Based on the information available, what is the best initial step in management?
The patient’s ECG findings are most consistent with hyperkalemia. Additional ECG findings may include prolongation of the PR interval and QRS interval. Further electrical deterioration may lead to QRS widening and development of a sine wave. Ventricular fibrillation and asystole are potential terminal consequences. The patient’s diabetes mellitus and kidney disease are predisposing factors; ACE inhibitors, beta-blockers, and spironolactone can increase the serum potassium. Hyperkalemia less than 7.5 mEq/L usually does not result in fatal arrhythmias, but evidence of hyperkalemia on an ECG should prompt rapid intervention. Calcium gluconate is commonly administered to decrease membrane excitability. Its effects begin within 5 to 10 minutes and last up to 1 hour. There are no contraindications to calcium in this patient. Insulin causes K + to shift into the intracellular space and decreases serum potassium concentration. In euglycemic patients, a combination of insulin and glucose is typically administered concomitantly to decrease the risk of hypoglycemia. In hyperglycemic patients insulin alone should be given. In our patient, however, labs are still pending. It would be prudent to check a blood sugar before administering insulin. Sodium bicarbonate therapy also will shift K + into the cells. Patients with severe kidney disease or hypervolemic states, such as CHF, may not tolerate alkalinization or the associated sodium load. Ideally, the serum bicarbonate and creatinine should be checked before intravenous sodium bicarbonate is administered. Each of the above therapies only shifts K + into the cells. Attention must then be given to removing excess K + from the body. Sodium polystyrene sulfonate (Kayexalate) is a cation exchange resin that binds K + in the GI tract and decreases serum K + . The delayed onset of action of this drug prevents this from being the best initial intervention. Diuretic therapy (eg, furosemide) or hemodialysis can decrease total body K + . Depending on the patient’s kidney function and volume status, these may be considered, but they too take hours to work and should not take the place of immediate therapy. There is no role for hypertonic saline in the management of hyperkalemia.
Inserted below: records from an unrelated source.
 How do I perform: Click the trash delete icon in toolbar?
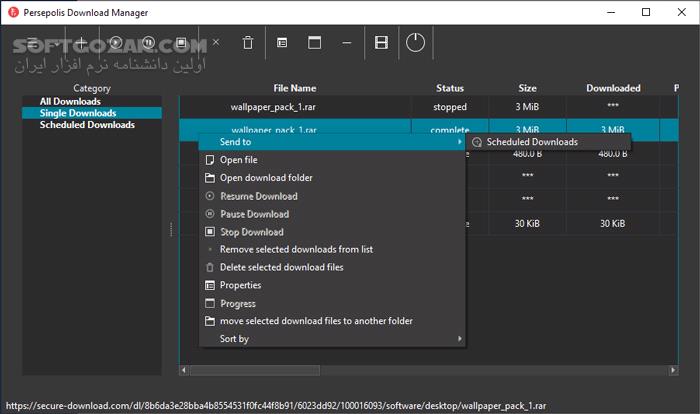click(247, 43)
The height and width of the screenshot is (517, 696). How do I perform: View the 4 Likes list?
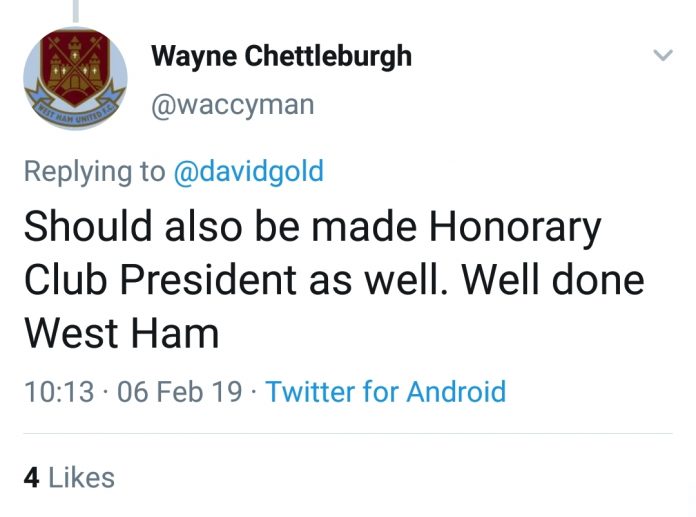point(69,478)
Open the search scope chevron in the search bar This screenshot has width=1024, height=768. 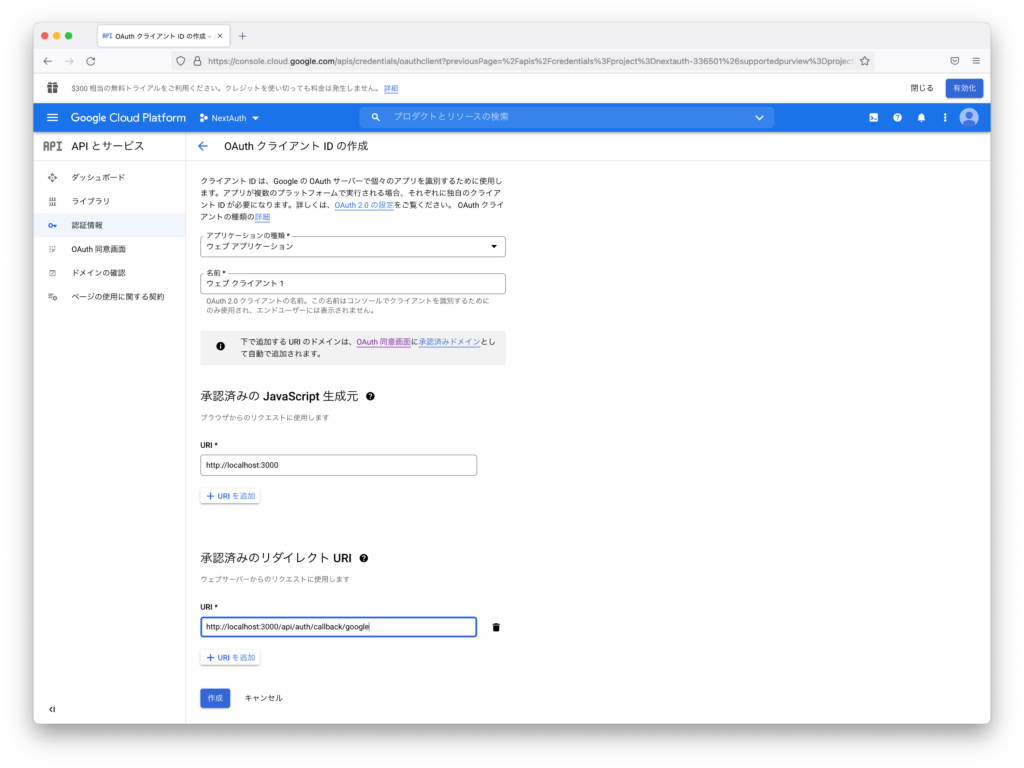[761, 117]
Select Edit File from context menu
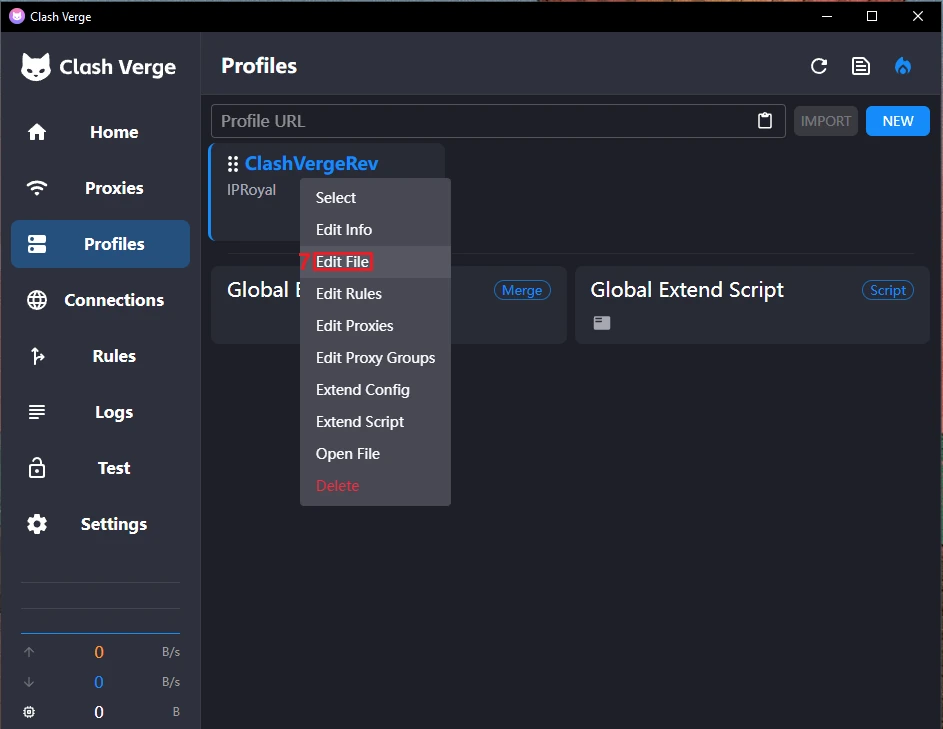The width and height of the screenshot is (943, 729). pos(343,262)
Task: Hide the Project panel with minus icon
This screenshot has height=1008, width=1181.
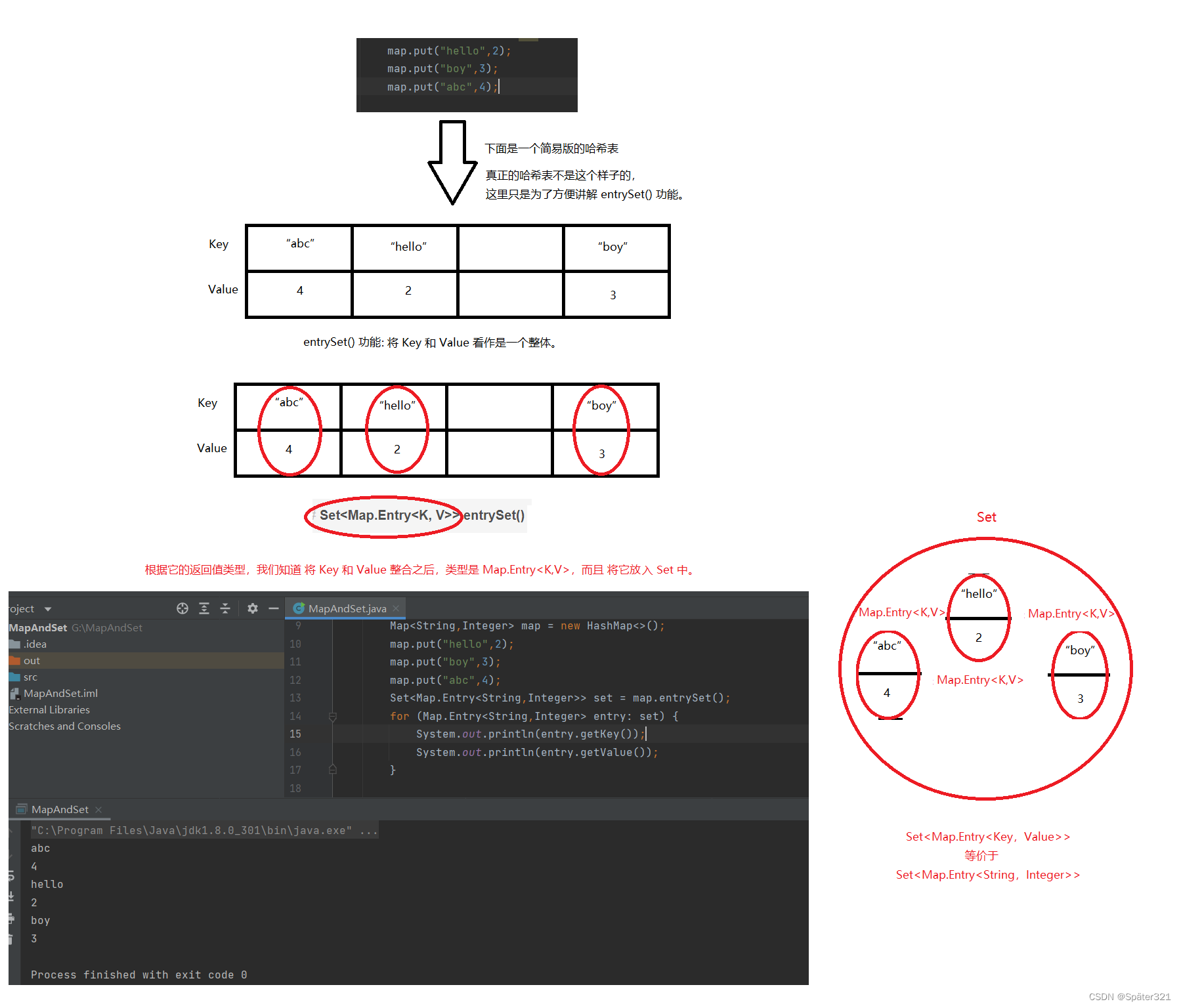Action: pyautogui.click(x=274, y=608)
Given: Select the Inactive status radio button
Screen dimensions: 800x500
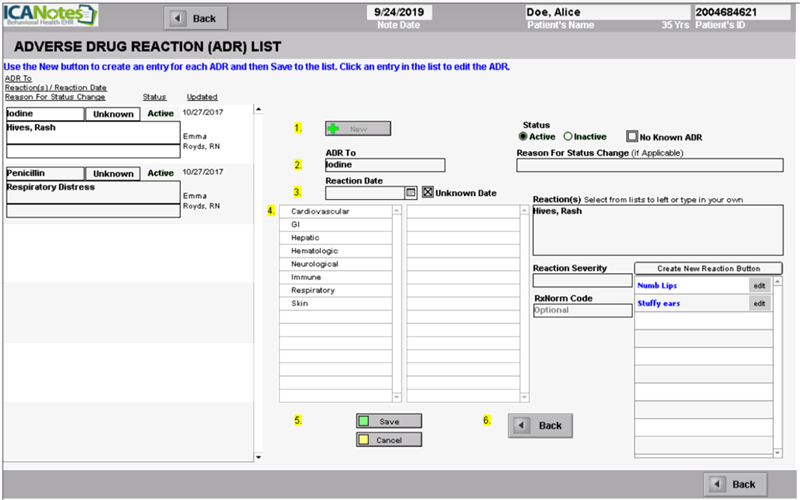Looking at the screenshot, I should coord(568,136).
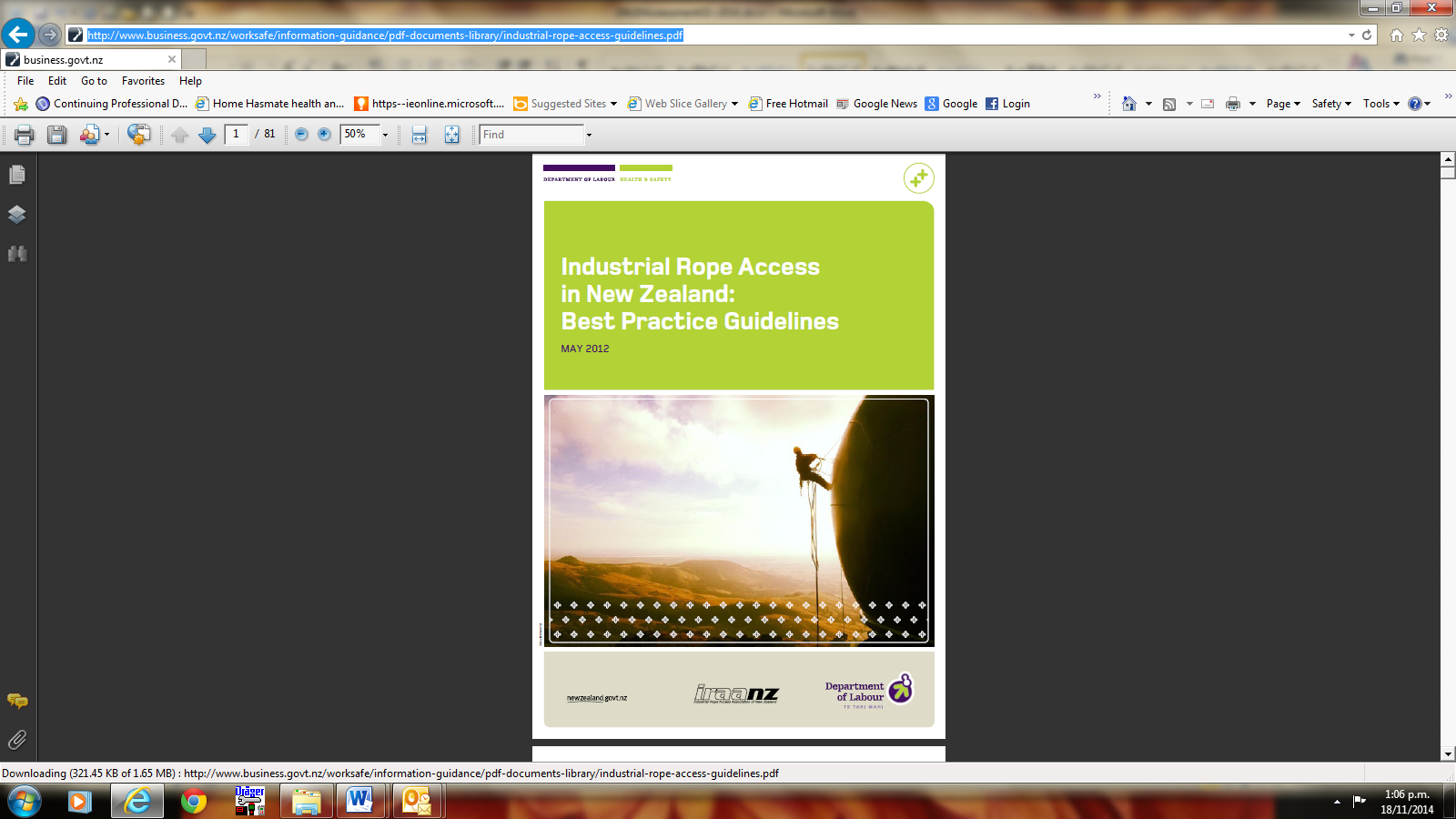Zoom out using the minus button
Image resolution: width=1456 pixels, height=819 pixels.
(x=301, y=135)
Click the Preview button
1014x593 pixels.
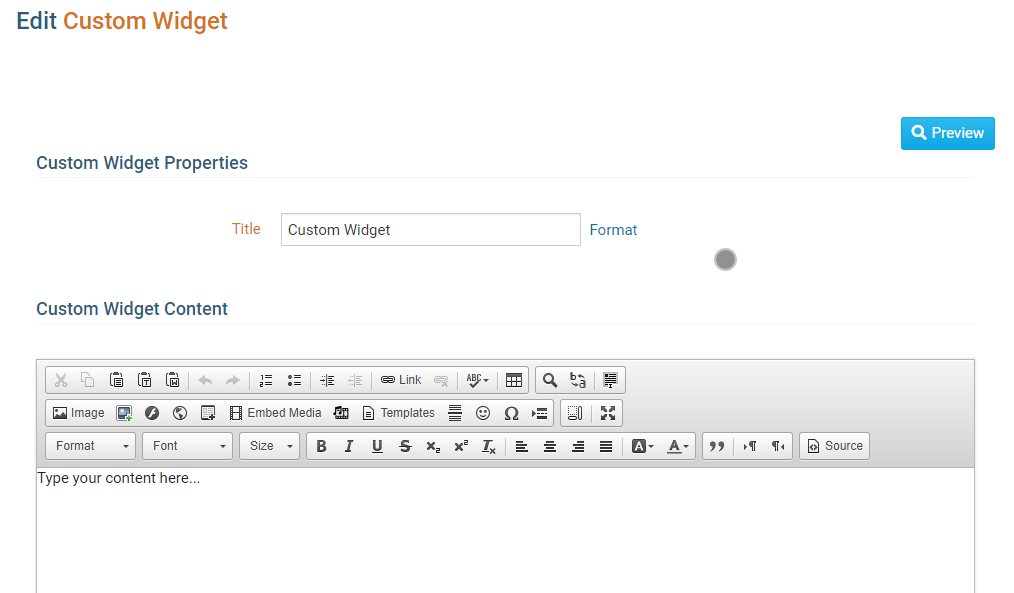(947, 133)
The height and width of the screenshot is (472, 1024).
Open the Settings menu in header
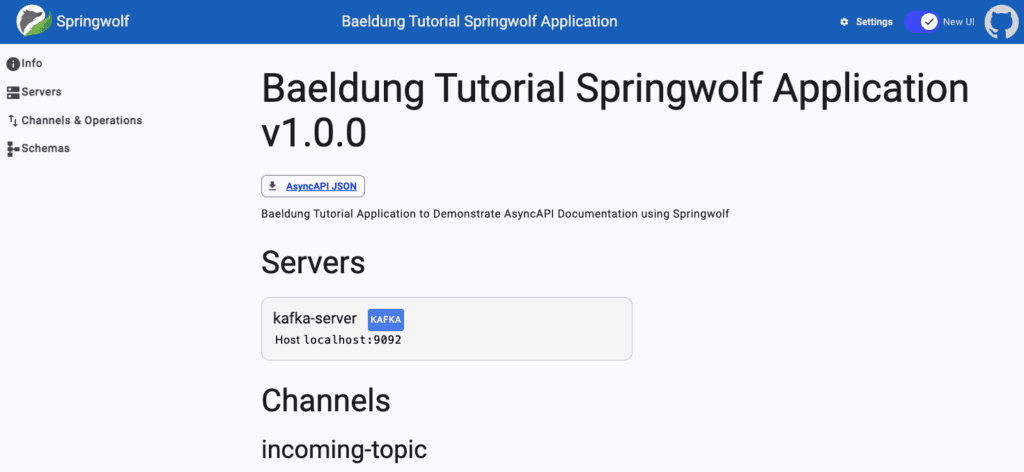[866, 22]
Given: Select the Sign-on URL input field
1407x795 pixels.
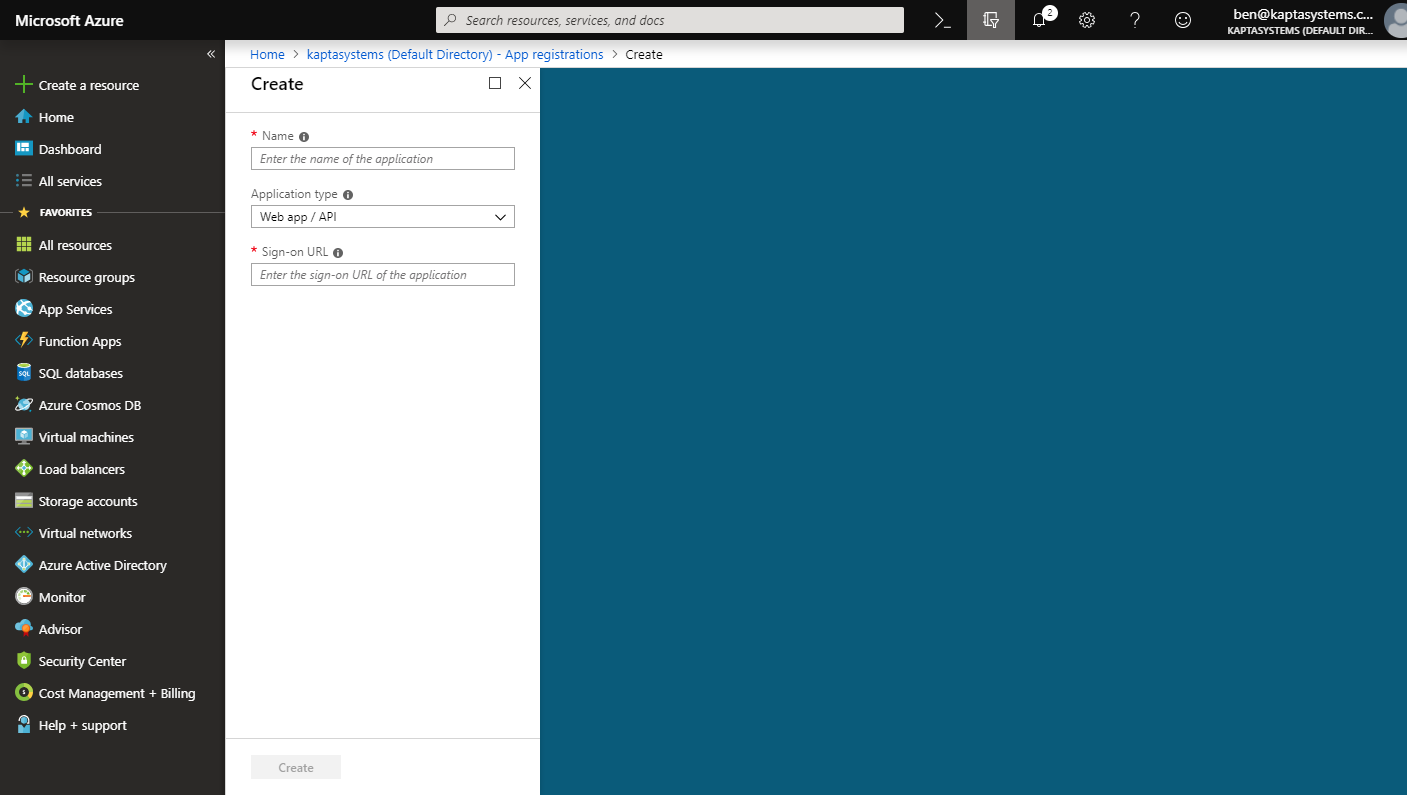Looking at the screenshot, I should pos(383,274).
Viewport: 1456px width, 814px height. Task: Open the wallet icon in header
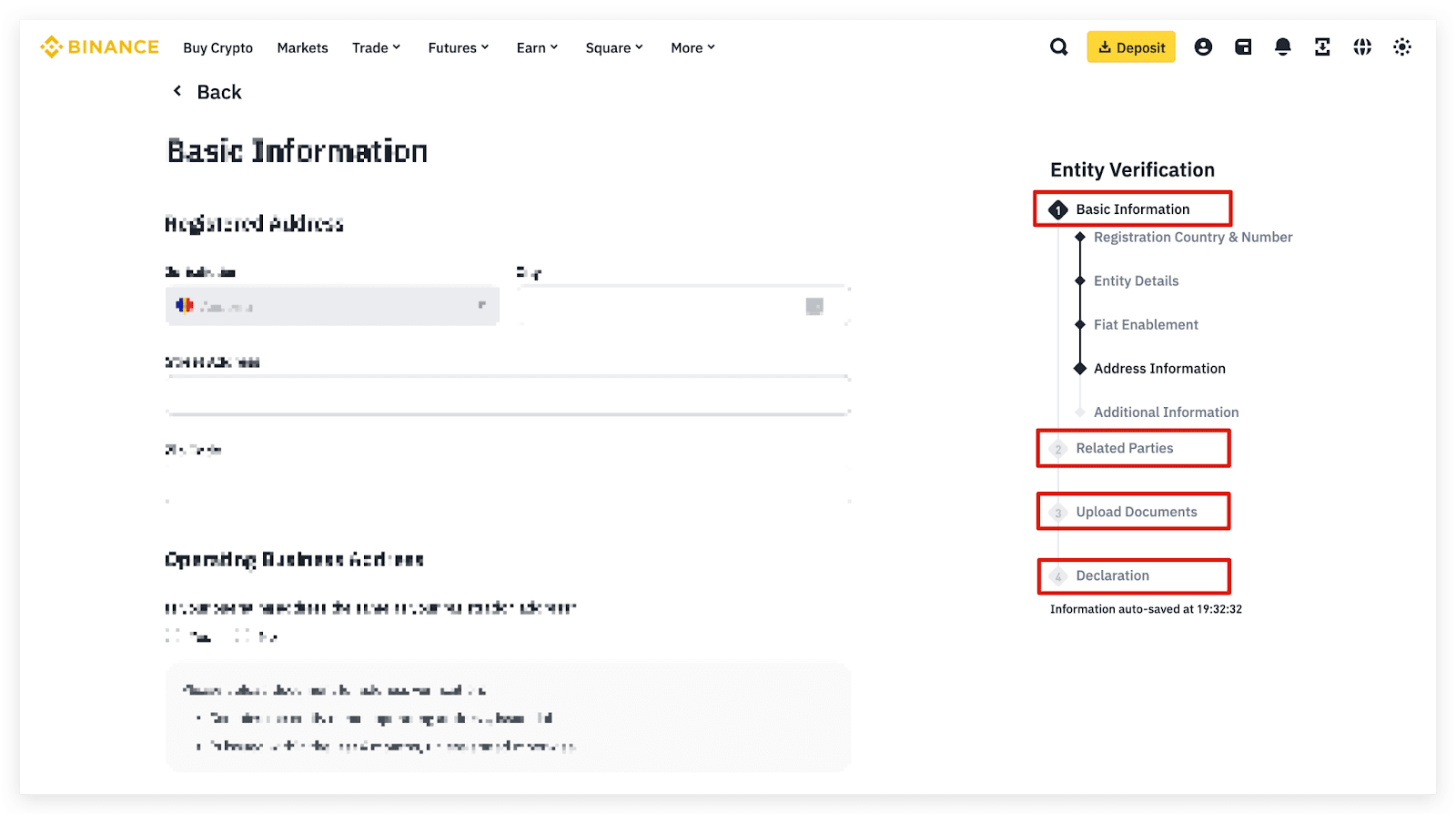pyautogui.click(x=1243, y=47)
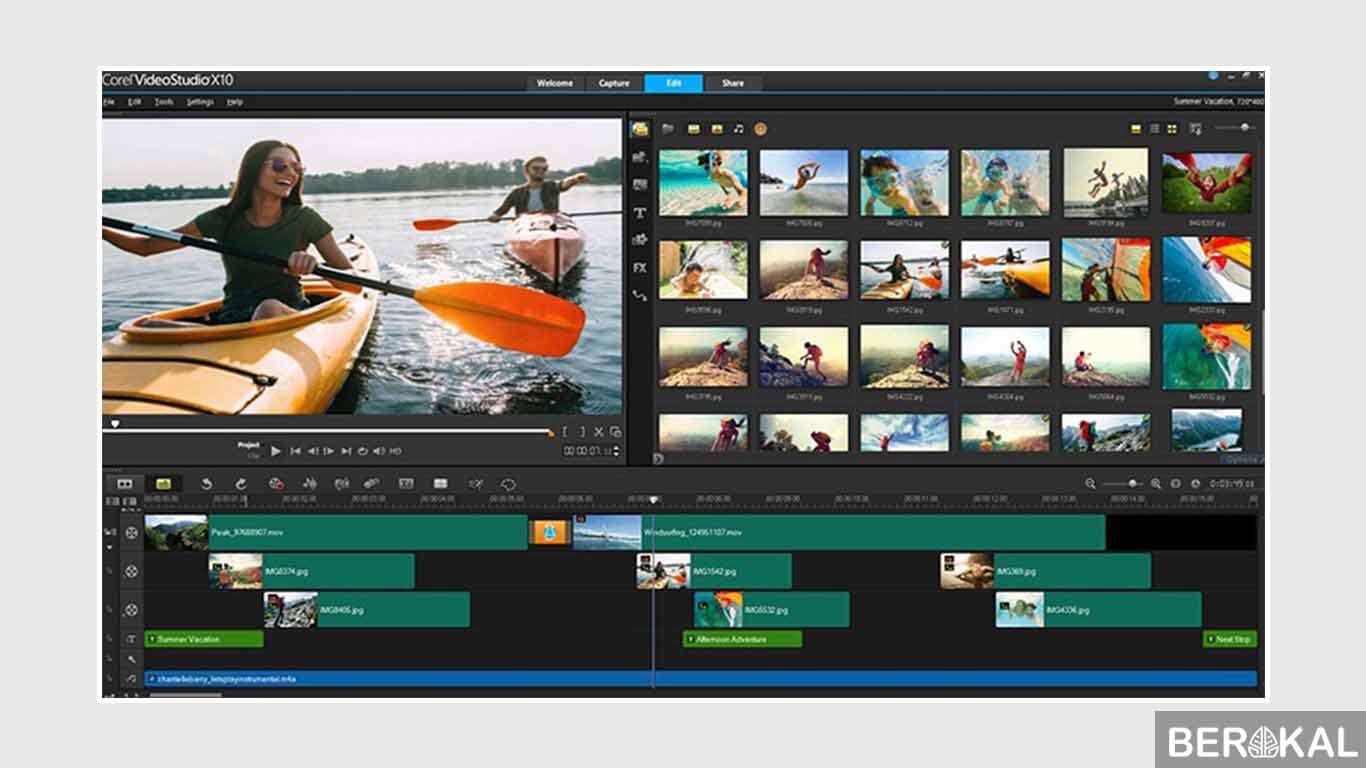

You are called by a surgical colleague to evaluate a 54-year-old woman with ECG abnormalities 1 day after a subtotal thyroidectomy for a toxic multinodular goiter. Her only medication is fentanyl for postoperative pain control. The patient denies any history of syncope and has no family history of sudden cardiac death. Physical examination is unremarkable except for a clean postoperative incision at the base of the neck. Her ECG is reproduced below.
What is the best next step in evaluation and management of this patient?
The patient has a prolonged QT interval; her QTc is approximately 520 milliseconds (normal 450 milliseconds or less, although it may be slightly longer in women). As a general rule of thumb, a QT interval less than half of the RR interval should not raise alarm. Her recent thyroid surgery suggests hypocalcemia resulting from parathyroid damage. Besides hypocalcemia, toxins, hypothermia, and many medications may also lead to QT prolongation. Prolonged QT can cause torsade de pointes, a life-threatening ventricular arrhythmia. Magnesium may be used in the therapy of torsades, but this patient has not developed arrhythmia. Subarachnoid hemorrhage may lead to prolongation of the QT interval, and in the correct clinical setting a noncontrast CT scan of the head may be appropriate. This patient has no evidence of intracranial bleeding. There are several congenital QT prolongation syndromes, with Romano-Ward syndrome being most common. RomanoWard is characterized by prolonged QT and congenital deafness, and there may be a family history of sudden cardiac death. Formal auditory testing would be unlikely to expose congenital deafness not discovered during routine patient interaction. Simple reassurance would not be appropriate, as potential hypocalcemia would remain undiagnosed.